--- Short exercise ---
Output the records from the line containing "Task: Switch to Split view toggle" through the end of the records as a Markdown table with columns Row and Content, one numbered row per line and blank lines omitted. Leave the pictures out.

━━━━━━━━━━

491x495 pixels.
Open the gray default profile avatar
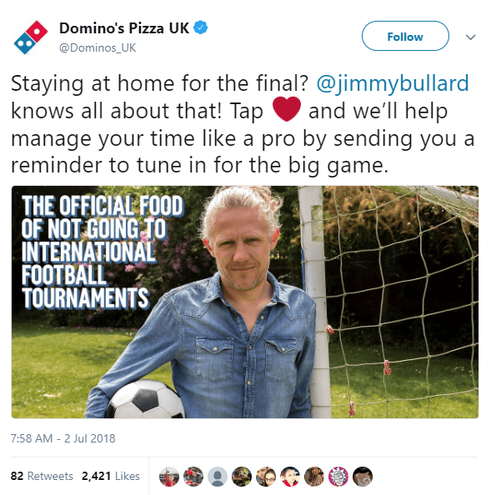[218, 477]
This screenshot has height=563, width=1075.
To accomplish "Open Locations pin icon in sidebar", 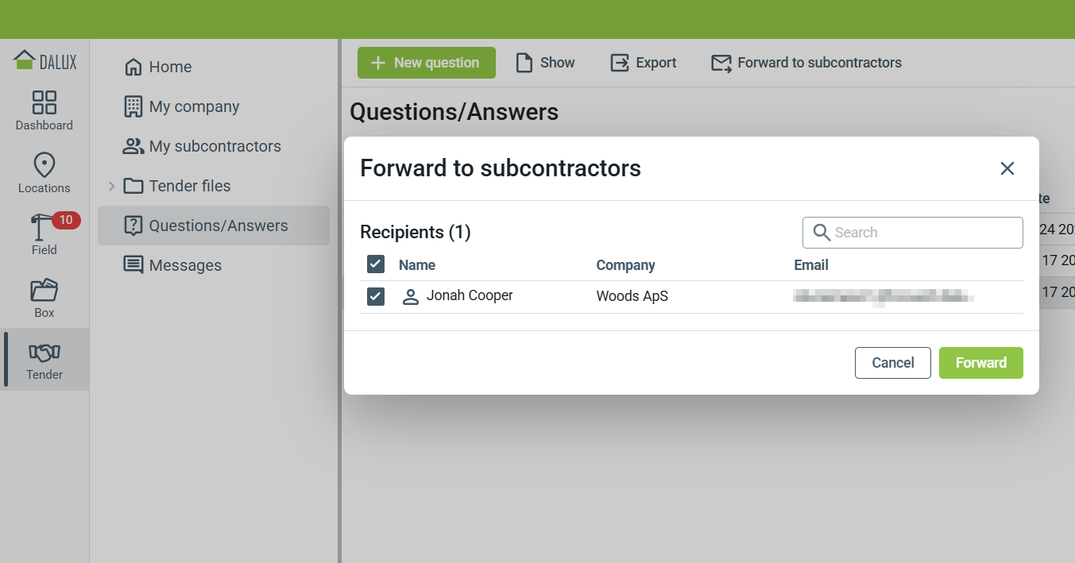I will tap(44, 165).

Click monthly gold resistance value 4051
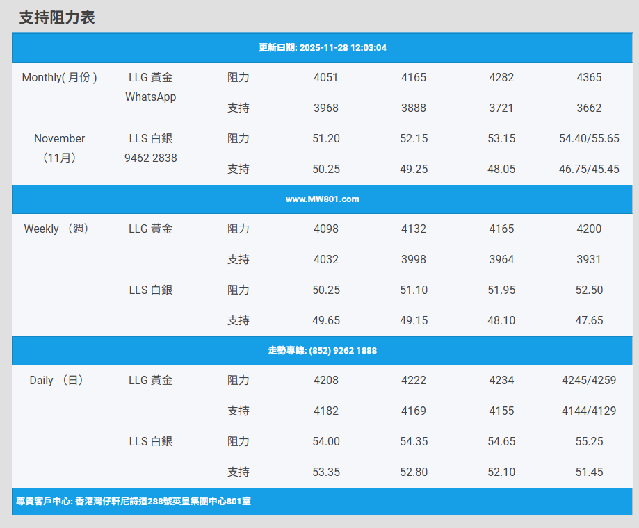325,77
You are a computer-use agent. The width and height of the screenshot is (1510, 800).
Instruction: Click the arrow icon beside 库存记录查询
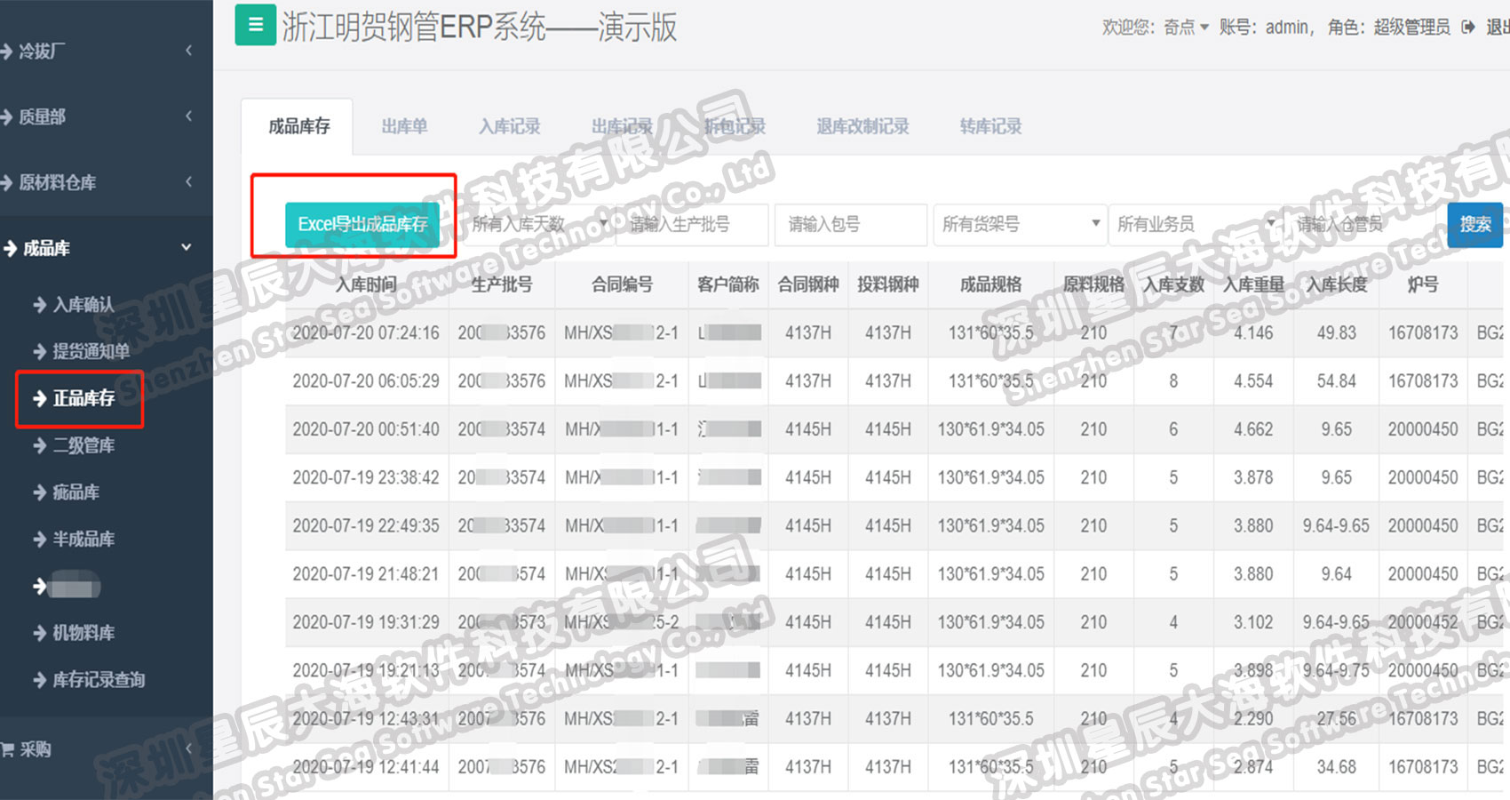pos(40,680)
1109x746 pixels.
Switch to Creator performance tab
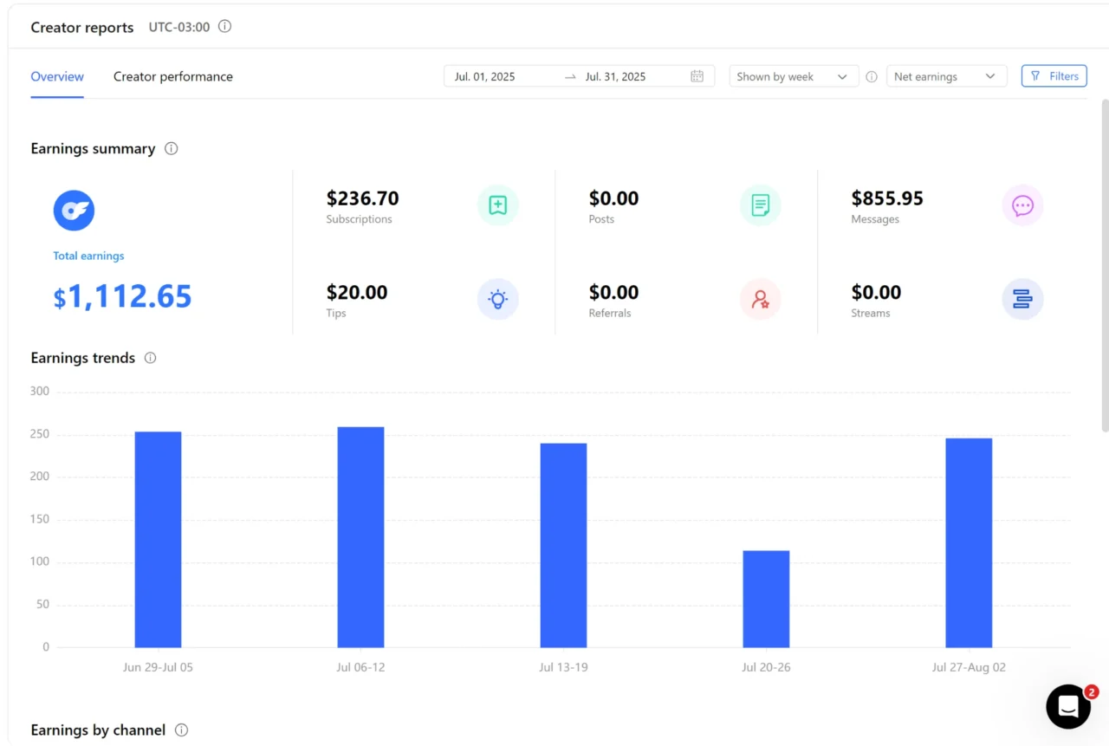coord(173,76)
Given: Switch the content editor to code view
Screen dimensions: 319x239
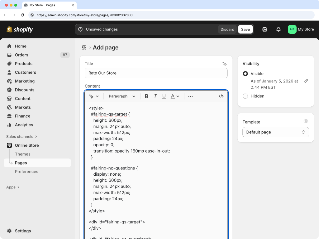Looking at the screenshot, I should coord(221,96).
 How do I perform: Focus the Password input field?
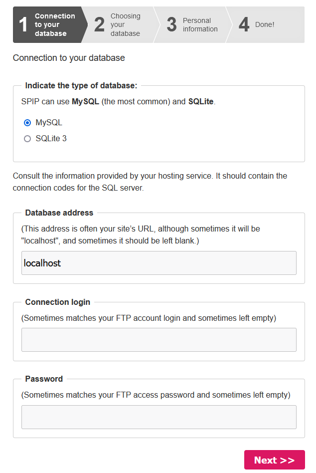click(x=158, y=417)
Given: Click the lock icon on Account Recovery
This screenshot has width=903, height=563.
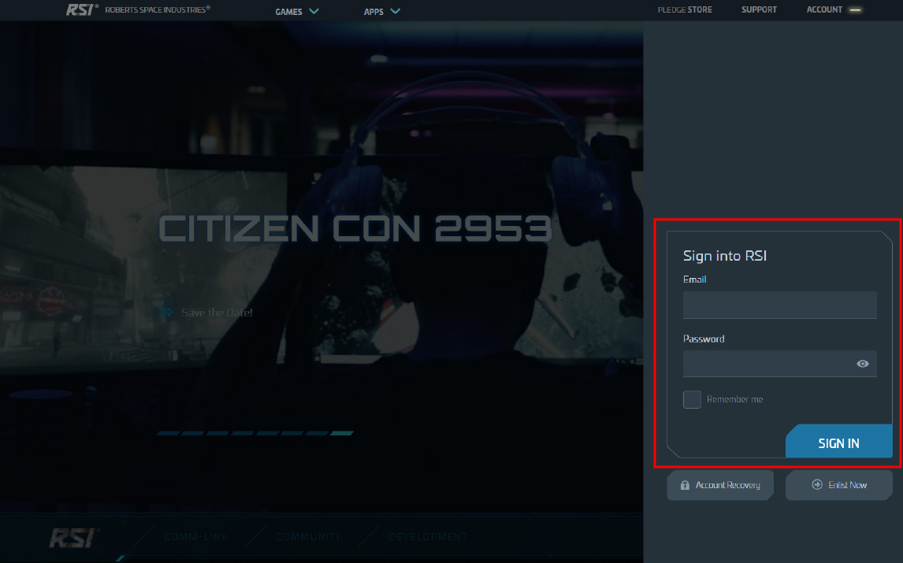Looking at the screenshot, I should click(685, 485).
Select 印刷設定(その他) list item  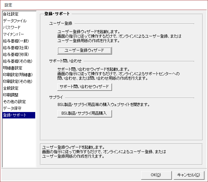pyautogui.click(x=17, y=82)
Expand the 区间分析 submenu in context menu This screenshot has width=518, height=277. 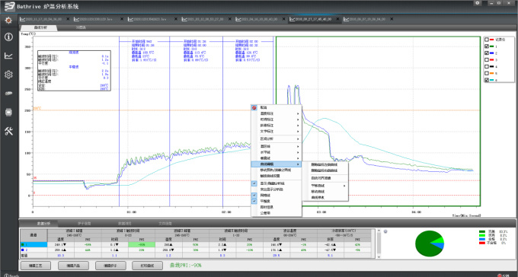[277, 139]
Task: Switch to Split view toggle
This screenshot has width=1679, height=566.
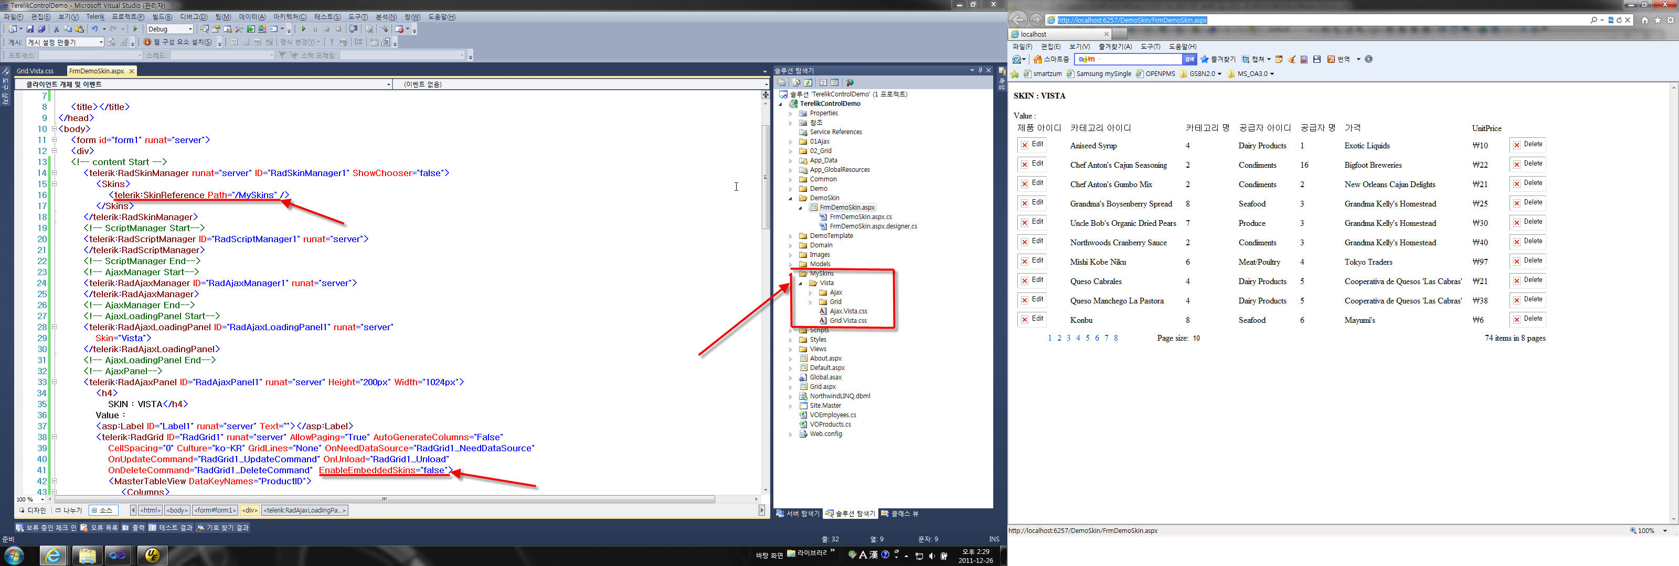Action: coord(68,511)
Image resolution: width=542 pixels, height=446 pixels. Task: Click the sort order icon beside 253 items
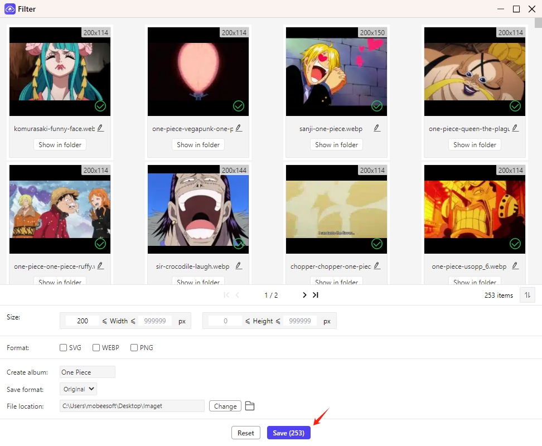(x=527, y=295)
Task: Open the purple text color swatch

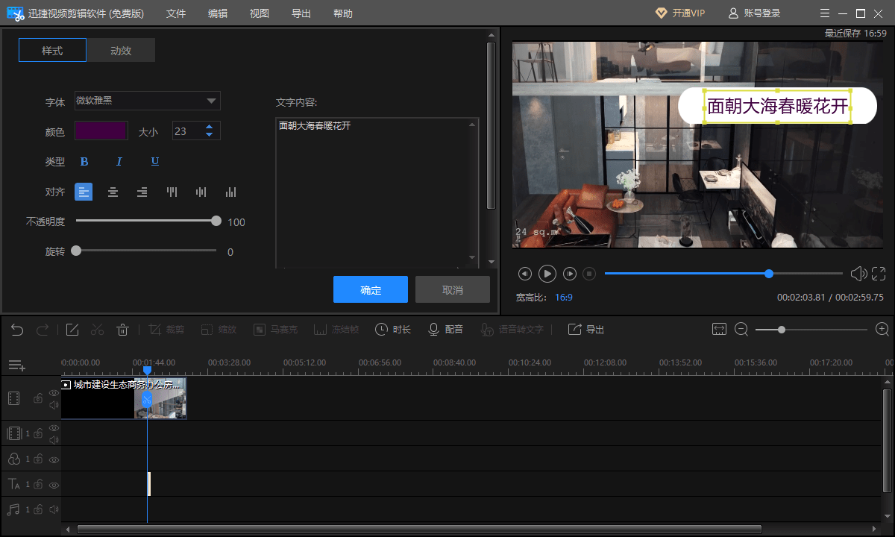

━━━━━━━━━━

--- Task answer ---
| Row | Content |
|---|---|
| 1 | Task: Switch to Split view toggle |
| 2 | This screenshot has width=1679, height=566. |
| 3 | Action: coord(68,511) |
| 4 | Image resolution: width=542 pixels, height=446 pixels. Task: Click the sort order icon beside 253 items |
| 5 | (x=527, y=295) |
| 6 | Task: Open the purple text color swatch |